GOAL OF THE EXERCISE: For the data below, give the number of lines that include the word "panel" and nothing else.

_____

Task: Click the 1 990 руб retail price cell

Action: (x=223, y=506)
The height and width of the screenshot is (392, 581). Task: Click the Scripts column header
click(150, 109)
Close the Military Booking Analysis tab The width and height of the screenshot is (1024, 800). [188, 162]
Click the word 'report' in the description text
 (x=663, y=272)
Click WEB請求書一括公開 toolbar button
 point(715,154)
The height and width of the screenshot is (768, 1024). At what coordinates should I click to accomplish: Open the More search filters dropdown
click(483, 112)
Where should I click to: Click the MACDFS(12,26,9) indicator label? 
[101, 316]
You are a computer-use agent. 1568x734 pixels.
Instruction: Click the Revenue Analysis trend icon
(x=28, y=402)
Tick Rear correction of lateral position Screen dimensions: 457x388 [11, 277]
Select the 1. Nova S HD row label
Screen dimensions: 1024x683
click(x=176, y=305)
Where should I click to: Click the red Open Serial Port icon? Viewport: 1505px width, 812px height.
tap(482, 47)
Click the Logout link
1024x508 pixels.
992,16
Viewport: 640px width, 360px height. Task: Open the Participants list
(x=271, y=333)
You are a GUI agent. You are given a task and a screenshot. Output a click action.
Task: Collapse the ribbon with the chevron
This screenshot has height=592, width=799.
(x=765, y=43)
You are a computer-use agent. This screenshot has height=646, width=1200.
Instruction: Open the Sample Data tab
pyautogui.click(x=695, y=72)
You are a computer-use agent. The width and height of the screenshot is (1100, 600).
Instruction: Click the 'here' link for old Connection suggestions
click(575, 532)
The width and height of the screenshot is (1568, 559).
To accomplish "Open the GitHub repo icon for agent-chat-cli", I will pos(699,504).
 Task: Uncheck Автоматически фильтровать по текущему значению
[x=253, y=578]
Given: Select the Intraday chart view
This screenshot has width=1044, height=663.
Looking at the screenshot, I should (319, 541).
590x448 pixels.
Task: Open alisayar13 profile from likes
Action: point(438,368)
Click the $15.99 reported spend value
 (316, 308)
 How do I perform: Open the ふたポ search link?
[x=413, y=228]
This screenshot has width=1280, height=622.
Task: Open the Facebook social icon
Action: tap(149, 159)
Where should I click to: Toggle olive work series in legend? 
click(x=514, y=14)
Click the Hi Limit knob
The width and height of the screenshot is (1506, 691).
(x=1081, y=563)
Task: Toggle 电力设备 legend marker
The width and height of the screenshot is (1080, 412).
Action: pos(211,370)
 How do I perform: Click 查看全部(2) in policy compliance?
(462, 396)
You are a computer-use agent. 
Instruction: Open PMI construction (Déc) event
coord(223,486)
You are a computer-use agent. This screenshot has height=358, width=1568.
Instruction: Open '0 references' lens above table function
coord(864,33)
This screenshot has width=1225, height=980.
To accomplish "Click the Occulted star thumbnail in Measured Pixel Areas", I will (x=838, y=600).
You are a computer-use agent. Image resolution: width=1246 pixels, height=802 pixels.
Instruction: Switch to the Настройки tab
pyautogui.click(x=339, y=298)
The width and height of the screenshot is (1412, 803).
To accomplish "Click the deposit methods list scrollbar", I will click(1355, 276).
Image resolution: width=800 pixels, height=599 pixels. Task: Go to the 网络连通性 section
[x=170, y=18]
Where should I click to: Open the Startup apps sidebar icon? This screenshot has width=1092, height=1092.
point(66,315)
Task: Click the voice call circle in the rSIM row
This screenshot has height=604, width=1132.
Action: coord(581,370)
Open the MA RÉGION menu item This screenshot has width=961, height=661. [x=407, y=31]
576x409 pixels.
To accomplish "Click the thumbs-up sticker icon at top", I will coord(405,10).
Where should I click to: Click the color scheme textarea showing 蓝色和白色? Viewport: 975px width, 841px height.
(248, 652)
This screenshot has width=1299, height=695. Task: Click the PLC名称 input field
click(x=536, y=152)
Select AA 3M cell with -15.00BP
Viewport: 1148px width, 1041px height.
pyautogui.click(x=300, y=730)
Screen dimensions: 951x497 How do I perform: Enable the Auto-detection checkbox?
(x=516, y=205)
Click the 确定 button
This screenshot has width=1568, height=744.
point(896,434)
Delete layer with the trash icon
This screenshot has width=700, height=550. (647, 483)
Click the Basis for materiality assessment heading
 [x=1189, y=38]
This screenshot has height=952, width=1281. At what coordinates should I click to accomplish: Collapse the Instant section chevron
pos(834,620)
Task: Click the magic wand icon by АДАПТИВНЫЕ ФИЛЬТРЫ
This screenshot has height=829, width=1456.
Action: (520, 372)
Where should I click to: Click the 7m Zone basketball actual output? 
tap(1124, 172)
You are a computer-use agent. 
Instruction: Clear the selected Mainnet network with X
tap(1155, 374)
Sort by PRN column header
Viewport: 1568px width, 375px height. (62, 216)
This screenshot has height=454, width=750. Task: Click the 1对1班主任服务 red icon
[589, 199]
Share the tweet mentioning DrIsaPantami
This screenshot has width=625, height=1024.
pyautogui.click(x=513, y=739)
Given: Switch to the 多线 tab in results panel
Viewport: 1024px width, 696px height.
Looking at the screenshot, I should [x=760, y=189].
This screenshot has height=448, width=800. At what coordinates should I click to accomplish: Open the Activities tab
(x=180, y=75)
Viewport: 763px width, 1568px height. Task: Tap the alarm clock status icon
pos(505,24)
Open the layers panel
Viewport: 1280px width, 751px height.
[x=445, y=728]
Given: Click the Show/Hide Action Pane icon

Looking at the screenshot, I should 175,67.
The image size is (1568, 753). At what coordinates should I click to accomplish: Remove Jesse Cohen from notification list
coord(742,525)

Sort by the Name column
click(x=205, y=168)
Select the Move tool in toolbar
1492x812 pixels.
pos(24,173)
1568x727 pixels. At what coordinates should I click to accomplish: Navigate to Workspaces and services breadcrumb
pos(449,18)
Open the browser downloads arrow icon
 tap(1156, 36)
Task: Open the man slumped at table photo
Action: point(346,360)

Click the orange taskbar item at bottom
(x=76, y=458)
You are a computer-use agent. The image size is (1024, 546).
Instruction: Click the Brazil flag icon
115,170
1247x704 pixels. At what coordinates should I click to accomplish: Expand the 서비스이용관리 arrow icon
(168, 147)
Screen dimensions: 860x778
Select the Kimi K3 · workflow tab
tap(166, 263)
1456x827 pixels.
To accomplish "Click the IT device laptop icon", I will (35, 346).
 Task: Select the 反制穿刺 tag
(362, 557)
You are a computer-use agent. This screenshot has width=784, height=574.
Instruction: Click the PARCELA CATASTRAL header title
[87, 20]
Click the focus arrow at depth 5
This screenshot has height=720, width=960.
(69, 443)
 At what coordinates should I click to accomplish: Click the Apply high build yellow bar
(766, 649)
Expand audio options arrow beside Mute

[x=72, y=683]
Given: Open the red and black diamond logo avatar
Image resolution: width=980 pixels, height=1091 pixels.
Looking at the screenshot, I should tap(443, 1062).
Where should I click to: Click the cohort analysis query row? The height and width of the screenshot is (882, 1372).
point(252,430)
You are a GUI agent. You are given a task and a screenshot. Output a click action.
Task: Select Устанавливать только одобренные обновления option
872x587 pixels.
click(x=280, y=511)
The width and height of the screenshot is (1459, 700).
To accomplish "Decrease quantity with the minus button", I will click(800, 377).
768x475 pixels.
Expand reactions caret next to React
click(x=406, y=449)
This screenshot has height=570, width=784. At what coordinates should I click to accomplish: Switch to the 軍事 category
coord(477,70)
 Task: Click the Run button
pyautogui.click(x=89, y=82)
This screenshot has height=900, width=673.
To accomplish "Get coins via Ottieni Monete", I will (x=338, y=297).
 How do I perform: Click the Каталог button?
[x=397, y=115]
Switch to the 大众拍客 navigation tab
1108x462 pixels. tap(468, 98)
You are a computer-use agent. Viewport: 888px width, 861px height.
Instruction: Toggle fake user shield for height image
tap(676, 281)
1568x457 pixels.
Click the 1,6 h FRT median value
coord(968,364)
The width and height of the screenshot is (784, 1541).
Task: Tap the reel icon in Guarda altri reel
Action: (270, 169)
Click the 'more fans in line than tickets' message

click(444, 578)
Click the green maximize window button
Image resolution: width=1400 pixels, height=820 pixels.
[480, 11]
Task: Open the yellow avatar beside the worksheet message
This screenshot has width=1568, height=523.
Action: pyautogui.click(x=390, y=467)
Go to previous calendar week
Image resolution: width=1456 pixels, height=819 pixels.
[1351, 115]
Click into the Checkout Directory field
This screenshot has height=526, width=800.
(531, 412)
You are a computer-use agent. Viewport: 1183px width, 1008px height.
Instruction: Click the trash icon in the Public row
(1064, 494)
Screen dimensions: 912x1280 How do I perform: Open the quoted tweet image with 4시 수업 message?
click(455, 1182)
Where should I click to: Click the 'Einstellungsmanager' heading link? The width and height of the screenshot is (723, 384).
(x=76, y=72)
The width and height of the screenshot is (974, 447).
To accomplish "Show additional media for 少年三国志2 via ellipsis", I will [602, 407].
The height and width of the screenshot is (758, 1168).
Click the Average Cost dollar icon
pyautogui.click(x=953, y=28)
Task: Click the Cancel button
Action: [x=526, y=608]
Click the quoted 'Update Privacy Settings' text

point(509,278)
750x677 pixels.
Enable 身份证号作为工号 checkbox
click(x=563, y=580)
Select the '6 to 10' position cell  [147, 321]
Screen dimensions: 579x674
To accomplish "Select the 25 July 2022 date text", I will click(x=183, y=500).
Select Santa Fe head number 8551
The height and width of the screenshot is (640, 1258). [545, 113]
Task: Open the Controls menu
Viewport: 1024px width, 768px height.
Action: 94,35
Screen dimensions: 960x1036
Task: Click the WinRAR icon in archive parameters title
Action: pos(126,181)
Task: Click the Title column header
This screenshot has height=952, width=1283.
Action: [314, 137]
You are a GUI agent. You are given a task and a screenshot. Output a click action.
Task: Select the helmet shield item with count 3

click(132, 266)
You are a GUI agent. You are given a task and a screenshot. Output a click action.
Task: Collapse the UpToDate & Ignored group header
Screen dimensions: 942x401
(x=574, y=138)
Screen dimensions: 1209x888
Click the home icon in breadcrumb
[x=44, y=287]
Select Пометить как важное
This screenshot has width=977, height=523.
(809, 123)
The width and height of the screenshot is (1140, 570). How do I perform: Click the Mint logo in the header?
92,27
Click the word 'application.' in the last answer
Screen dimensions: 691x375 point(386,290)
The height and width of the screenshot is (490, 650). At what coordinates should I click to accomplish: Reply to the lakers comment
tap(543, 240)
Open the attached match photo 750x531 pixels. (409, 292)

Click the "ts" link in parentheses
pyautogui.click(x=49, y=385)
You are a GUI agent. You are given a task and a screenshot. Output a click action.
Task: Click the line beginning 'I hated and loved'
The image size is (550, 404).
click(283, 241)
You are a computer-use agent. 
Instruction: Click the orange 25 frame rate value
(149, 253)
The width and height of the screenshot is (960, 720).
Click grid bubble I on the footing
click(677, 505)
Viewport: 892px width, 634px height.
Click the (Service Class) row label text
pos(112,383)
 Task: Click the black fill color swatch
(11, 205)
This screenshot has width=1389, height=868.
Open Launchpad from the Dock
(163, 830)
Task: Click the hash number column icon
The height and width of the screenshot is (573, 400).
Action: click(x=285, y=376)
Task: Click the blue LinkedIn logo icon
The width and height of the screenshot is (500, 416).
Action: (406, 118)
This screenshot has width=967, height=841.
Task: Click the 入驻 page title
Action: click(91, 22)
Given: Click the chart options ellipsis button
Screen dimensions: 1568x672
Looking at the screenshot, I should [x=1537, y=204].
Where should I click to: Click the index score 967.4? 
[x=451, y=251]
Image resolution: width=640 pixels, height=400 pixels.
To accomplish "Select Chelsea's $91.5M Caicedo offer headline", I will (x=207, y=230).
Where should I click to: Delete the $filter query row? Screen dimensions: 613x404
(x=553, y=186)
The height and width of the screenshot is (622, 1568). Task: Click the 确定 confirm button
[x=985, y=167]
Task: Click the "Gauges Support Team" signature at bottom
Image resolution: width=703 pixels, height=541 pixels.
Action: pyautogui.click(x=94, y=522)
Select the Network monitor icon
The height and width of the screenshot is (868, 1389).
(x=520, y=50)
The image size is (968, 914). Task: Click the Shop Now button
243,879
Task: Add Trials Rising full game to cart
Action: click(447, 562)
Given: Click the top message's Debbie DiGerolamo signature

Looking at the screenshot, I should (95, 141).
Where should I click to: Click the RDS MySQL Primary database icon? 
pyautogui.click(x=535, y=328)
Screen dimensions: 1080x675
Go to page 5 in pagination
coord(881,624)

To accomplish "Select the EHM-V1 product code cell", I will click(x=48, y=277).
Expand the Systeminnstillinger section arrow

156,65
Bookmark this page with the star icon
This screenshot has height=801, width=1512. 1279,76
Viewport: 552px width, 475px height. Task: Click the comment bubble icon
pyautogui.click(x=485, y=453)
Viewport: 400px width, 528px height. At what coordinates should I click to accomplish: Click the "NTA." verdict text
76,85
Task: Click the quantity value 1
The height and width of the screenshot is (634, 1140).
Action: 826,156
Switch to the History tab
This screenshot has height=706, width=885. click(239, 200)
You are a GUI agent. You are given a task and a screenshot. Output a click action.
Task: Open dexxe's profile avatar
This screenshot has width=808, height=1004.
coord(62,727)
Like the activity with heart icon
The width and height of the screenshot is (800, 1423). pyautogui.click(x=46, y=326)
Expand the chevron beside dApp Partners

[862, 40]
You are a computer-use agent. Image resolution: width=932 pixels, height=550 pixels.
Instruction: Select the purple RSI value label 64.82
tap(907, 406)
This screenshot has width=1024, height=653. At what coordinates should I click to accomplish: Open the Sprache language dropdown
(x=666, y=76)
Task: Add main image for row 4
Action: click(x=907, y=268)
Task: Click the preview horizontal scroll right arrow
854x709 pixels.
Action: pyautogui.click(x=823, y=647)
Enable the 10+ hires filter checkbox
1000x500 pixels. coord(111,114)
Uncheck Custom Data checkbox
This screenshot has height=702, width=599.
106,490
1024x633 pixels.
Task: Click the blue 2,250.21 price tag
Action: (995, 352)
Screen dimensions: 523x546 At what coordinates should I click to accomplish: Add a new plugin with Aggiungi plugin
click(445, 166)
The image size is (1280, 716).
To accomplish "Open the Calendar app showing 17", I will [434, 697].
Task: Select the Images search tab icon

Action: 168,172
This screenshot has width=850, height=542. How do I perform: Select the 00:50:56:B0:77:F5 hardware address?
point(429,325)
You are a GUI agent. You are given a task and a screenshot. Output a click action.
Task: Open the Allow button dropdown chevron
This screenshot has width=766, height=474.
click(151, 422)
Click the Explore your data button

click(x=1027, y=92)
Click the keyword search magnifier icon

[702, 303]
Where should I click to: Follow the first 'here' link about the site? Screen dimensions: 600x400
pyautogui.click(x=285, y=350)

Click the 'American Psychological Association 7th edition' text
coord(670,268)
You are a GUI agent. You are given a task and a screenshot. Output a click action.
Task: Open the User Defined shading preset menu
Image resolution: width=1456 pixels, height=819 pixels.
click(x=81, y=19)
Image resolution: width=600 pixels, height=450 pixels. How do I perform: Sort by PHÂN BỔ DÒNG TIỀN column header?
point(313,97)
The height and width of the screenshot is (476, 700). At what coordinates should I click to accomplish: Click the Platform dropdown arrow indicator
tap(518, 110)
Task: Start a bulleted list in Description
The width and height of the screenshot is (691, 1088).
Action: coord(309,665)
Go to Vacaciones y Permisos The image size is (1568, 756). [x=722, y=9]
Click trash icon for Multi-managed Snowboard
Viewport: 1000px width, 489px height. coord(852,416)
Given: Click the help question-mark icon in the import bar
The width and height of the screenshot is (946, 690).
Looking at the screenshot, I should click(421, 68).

_____

ANSWER TO THE EXERCISE: 2